## YOUR OBJECTIVE
Would you return the entries below exactly from the line containing "[Twitter] (212, 2198)" onward, ending with the final line and including it, and nothing else?

MATERIAL PROVIDED START

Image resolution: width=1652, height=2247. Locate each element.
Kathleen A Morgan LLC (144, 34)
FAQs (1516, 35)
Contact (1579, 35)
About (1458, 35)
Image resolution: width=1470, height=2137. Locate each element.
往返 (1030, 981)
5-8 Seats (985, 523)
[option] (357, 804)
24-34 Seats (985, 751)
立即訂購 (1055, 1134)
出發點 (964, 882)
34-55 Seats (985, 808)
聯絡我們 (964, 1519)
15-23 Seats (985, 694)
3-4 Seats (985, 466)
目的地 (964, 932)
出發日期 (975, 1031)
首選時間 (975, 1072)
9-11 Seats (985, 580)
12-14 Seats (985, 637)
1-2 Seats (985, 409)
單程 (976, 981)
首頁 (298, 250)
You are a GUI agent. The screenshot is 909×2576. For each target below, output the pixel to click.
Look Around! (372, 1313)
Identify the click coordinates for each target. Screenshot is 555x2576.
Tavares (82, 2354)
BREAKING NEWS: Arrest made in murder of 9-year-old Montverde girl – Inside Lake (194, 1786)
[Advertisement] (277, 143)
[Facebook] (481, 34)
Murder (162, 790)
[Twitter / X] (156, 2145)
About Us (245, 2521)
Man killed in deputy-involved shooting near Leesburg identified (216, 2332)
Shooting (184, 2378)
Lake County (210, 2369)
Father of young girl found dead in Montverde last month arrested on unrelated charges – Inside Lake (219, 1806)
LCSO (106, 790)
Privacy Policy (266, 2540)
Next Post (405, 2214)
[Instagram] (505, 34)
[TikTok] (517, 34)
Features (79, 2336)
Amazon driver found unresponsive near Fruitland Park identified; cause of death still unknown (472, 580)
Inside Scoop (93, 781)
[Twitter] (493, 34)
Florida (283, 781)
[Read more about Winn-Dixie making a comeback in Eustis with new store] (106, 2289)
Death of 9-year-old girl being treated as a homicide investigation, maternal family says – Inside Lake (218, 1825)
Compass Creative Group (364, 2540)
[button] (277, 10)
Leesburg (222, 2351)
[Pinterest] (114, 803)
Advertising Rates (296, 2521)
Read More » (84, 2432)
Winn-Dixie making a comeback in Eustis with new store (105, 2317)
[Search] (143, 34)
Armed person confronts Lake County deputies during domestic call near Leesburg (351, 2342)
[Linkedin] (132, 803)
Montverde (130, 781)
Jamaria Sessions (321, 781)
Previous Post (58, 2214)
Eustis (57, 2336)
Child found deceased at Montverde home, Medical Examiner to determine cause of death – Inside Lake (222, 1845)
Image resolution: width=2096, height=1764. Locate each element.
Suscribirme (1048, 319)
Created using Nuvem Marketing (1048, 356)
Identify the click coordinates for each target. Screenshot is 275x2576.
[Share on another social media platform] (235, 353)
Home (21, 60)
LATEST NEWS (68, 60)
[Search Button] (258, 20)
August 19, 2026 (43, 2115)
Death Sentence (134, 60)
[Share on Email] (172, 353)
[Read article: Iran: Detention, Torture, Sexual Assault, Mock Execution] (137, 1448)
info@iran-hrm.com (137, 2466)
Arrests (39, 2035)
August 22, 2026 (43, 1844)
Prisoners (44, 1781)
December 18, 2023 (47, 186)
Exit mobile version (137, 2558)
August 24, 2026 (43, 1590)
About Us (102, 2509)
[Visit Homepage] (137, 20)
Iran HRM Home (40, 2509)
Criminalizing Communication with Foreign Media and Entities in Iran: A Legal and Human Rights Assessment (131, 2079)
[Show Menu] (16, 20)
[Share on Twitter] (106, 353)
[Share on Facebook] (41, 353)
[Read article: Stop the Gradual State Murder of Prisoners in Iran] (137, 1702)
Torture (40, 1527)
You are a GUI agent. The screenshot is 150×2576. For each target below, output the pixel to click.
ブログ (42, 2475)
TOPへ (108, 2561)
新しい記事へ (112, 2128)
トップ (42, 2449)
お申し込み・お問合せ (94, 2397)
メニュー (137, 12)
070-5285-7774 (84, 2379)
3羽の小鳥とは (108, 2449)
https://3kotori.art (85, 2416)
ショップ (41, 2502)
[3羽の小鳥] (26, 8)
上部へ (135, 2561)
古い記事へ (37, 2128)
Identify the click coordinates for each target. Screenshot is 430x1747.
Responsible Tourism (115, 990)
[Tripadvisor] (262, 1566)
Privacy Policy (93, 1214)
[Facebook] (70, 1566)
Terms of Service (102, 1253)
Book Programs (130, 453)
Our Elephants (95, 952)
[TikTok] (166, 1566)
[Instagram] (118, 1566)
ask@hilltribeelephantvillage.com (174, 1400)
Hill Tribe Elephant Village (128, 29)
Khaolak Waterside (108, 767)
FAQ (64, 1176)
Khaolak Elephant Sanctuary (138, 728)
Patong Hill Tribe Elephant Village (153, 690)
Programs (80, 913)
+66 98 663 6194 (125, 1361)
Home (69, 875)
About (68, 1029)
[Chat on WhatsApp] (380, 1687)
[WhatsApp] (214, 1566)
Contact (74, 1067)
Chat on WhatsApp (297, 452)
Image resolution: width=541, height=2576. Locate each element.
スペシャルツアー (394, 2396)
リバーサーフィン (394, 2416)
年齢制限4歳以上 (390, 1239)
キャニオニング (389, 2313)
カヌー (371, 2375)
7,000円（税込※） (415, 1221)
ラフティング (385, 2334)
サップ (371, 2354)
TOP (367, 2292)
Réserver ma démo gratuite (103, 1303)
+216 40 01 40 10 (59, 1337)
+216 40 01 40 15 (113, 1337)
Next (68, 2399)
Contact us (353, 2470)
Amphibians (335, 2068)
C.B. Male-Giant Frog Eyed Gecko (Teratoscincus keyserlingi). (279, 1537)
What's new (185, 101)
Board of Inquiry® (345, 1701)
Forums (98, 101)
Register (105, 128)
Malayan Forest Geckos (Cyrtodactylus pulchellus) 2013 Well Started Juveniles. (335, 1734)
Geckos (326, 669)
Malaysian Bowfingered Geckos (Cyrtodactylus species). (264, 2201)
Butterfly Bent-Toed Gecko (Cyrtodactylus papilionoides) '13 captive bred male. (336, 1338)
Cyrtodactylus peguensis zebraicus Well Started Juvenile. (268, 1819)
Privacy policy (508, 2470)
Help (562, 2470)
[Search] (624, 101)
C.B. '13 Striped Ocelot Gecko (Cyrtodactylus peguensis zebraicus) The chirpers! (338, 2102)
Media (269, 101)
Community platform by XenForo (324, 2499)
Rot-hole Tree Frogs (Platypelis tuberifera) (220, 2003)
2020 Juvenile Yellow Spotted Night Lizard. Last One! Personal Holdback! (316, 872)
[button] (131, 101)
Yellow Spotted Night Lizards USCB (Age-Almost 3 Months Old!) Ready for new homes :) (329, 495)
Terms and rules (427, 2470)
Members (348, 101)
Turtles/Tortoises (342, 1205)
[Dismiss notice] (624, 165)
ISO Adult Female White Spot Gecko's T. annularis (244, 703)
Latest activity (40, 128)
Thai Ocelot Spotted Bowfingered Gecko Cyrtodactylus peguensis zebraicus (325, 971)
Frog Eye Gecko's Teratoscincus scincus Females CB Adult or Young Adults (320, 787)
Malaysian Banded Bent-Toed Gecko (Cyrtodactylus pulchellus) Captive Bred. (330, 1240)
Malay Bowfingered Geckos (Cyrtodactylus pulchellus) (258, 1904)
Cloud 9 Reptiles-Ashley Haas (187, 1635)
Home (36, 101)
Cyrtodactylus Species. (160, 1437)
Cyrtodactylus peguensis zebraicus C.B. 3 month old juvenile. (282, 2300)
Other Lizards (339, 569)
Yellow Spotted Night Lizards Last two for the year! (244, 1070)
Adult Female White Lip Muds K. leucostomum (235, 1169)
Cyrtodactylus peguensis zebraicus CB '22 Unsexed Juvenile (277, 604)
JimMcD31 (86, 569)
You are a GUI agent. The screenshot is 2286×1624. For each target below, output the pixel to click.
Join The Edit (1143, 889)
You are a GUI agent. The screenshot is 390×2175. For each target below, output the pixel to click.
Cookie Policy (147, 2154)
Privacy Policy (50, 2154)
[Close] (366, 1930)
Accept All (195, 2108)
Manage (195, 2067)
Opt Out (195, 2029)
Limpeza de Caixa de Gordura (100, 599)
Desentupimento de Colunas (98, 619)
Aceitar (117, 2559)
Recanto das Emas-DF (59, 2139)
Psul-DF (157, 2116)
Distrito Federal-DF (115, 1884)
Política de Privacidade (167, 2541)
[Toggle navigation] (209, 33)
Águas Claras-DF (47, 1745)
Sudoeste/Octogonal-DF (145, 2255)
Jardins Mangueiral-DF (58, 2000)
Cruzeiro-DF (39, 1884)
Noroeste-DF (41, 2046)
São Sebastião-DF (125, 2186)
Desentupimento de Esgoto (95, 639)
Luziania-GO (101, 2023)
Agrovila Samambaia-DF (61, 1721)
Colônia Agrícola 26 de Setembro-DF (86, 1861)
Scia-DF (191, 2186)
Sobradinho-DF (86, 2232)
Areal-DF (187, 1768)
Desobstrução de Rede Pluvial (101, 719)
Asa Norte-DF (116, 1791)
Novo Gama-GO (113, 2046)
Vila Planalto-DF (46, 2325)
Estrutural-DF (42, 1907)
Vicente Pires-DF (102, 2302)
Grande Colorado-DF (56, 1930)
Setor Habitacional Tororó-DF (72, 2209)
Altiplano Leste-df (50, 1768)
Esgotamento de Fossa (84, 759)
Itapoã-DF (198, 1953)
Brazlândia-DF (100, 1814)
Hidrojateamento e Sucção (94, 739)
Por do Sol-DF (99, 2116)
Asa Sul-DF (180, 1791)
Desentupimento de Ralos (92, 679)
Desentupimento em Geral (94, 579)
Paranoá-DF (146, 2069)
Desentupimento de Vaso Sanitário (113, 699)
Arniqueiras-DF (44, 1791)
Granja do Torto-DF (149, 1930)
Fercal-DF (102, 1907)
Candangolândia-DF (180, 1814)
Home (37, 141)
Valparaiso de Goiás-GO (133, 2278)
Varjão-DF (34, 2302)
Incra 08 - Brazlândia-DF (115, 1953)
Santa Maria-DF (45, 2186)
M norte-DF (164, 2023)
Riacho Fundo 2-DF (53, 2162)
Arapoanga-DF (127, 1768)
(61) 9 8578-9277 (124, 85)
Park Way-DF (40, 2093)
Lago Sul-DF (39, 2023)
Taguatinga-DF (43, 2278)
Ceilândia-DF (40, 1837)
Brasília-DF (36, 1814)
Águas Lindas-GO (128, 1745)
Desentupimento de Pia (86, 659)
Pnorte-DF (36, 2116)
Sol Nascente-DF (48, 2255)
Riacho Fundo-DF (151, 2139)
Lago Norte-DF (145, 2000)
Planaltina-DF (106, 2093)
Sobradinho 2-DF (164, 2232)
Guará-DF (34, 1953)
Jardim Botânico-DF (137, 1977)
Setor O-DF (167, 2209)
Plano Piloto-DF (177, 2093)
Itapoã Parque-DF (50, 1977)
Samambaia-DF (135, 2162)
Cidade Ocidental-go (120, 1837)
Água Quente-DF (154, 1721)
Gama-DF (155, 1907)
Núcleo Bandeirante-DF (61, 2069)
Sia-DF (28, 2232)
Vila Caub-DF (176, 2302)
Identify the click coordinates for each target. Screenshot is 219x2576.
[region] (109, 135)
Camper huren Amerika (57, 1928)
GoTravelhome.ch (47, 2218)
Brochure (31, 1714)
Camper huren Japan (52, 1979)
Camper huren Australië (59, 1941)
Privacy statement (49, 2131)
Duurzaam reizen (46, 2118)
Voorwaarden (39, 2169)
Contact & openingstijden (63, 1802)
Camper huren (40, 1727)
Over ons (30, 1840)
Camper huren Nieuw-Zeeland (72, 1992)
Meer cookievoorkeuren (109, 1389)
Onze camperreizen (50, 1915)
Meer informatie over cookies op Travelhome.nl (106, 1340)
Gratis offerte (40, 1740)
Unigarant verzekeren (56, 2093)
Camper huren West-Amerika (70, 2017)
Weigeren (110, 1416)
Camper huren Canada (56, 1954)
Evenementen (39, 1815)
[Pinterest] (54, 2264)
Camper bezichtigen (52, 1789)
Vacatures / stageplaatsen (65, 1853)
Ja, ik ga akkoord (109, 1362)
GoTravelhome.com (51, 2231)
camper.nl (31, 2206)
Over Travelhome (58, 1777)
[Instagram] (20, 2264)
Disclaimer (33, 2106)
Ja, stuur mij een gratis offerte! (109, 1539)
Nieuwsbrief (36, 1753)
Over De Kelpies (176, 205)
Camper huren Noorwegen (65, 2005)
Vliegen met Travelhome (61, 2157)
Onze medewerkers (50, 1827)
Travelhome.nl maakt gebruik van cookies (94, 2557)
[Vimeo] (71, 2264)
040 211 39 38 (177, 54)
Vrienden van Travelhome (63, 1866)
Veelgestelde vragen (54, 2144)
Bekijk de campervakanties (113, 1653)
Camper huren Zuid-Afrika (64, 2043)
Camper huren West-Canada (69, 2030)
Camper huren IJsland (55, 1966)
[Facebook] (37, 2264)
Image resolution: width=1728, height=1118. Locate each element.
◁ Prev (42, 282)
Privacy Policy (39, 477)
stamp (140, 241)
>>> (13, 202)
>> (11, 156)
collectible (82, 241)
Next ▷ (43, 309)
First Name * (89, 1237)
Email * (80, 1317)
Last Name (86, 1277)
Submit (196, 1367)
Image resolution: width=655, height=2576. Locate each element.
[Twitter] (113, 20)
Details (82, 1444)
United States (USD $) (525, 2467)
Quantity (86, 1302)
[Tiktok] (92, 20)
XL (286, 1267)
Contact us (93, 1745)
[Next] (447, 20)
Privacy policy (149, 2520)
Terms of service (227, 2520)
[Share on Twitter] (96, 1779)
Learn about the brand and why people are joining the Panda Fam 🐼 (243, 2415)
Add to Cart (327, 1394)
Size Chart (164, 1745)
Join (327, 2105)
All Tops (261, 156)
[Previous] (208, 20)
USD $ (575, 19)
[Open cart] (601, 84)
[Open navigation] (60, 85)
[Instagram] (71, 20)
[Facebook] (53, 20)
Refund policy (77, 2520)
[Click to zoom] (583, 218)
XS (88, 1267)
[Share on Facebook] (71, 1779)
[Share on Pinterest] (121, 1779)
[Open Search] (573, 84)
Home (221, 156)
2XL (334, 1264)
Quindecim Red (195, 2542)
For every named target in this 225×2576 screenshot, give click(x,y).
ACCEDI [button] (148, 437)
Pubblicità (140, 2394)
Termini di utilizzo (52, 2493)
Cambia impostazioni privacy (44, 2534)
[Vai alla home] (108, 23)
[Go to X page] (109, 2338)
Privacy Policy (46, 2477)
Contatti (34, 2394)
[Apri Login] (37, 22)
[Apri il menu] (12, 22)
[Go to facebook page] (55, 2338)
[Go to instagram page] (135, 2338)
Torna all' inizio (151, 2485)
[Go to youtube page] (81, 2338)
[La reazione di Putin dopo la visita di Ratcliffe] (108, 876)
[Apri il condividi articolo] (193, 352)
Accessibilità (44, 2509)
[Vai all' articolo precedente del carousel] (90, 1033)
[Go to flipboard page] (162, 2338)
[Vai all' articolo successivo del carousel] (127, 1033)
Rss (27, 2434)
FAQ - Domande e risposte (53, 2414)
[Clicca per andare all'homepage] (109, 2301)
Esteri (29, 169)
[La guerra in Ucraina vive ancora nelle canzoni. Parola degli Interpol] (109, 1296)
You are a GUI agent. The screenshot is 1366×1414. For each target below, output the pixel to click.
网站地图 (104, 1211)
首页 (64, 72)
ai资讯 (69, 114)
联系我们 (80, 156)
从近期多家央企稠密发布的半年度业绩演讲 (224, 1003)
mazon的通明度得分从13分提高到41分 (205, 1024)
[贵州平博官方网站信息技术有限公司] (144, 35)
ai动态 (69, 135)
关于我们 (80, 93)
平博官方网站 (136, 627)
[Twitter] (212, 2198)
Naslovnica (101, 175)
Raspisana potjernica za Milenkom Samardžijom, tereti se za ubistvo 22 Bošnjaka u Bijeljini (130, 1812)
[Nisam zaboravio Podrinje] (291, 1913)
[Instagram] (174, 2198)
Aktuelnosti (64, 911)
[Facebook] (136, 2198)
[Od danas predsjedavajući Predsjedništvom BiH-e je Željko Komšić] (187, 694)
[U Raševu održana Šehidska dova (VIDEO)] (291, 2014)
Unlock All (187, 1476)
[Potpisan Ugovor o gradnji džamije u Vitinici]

MATERIAL PROVIDED END

## REPLY TO THE TASK
[Twitter] (212, 2198)
Naslovnica (101, 175)
Raspisana potjernica za Milenkom Samardžijom, tereti se za ubistvo 22 Bošnjaka u Bijeljini (130, 1812)
[Nisam zaboravio Podrinje] (291, 1913)
[Instagram] (174, 2198)
Aktuelnosti (64, 911)
[Facebook] (136, 2198)
[Od danas predsjedavajući Predsjedništvom BiH-e je Željko Komšić] (187, 694)
[U Raševu održana Šehidska dova (VIDEO)] (291, 2014)
Unlock All (187, 1476)
[Potpisan Ugovor o gradnji džamije u Vitinici]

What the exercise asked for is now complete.